» Exercise:
Gather, from the data below, each line in which the word "help" occurs.

[Stored data]
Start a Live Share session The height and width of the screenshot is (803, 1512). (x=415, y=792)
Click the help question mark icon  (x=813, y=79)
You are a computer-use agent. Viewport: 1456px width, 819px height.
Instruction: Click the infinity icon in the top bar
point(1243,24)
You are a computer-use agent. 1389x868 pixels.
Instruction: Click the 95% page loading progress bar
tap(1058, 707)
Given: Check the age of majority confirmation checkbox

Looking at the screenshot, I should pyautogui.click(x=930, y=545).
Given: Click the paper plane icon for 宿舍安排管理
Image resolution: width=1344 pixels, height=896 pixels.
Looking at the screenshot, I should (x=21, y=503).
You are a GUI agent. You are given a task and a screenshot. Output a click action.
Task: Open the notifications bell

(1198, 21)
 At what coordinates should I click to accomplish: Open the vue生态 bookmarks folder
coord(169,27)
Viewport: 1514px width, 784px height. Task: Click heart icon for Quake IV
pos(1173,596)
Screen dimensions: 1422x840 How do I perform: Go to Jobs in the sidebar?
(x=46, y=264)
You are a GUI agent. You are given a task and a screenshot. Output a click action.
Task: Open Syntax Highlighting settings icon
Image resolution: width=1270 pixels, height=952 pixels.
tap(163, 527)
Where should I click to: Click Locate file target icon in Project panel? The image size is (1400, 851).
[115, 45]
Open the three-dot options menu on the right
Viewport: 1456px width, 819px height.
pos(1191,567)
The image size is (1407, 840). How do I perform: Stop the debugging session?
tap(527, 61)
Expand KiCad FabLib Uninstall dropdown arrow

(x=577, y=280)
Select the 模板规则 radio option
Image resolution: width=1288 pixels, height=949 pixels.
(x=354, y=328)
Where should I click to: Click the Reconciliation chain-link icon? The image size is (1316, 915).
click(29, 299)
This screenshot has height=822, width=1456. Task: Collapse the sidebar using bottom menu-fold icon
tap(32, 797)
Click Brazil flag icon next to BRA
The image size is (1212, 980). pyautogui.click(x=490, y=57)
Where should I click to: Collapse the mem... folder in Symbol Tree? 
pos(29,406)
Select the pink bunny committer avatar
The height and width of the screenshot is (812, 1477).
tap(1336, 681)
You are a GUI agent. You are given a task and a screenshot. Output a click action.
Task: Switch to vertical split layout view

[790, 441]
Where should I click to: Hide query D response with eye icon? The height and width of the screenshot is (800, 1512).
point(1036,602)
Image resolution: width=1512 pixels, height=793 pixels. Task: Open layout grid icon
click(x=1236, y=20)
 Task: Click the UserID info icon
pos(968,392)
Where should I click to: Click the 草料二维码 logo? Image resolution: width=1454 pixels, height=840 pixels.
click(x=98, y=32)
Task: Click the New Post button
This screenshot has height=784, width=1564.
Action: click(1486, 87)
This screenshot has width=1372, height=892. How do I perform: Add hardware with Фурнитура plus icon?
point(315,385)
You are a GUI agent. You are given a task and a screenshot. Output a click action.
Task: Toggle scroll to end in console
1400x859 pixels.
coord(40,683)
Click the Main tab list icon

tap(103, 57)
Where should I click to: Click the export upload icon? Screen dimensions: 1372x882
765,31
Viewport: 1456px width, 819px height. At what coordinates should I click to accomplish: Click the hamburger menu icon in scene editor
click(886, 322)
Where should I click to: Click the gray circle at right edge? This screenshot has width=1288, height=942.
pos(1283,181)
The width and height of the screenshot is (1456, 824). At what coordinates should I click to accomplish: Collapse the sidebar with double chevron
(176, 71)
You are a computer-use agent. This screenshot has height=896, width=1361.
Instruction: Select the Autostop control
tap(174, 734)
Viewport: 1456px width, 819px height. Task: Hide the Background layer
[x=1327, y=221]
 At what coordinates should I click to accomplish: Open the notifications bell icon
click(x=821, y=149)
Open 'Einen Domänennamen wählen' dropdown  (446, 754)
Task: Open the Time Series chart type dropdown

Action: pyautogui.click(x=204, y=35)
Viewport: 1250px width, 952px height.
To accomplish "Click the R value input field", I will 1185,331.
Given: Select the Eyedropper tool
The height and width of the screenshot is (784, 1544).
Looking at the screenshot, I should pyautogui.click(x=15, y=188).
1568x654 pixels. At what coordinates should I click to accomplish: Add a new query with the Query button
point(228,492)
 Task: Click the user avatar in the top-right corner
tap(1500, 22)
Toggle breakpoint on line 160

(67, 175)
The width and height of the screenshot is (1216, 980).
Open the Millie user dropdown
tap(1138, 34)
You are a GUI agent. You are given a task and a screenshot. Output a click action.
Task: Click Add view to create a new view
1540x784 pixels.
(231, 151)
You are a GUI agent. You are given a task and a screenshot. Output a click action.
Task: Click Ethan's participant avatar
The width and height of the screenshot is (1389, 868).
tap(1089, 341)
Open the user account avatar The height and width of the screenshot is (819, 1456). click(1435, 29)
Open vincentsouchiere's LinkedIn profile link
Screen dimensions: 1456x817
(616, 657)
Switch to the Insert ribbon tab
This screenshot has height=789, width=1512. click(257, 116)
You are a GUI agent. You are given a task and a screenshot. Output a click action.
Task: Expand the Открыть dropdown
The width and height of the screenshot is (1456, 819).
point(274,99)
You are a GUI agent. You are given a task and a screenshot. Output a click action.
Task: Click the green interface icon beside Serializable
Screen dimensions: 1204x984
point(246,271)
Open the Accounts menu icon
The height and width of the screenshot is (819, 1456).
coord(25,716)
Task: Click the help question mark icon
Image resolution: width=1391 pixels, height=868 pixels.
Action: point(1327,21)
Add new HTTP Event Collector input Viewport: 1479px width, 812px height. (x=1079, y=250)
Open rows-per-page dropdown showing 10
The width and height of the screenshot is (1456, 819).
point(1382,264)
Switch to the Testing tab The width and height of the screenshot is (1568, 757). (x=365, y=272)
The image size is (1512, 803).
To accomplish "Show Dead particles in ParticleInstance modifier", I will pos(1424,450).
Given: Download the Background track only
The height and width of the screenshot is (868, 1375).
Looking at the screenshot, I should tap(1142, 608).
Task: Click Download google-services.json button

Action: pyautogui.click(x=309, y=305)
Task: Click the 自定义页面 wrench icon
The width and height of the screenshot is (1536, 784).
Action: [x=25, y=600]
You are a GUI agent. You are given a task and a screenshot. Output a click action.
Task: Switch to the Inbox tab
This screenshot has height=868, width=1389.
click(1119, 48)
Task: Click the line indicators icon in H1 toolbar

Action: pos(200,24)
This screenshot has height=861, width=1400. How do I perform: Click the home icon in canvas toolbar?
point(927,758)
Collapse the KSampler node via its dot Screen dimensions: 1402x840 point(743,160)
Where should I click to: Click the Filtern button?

» Solved exercise:
Click the help question mark icon  (x=813, y=79)
Task: Click the help question mark icon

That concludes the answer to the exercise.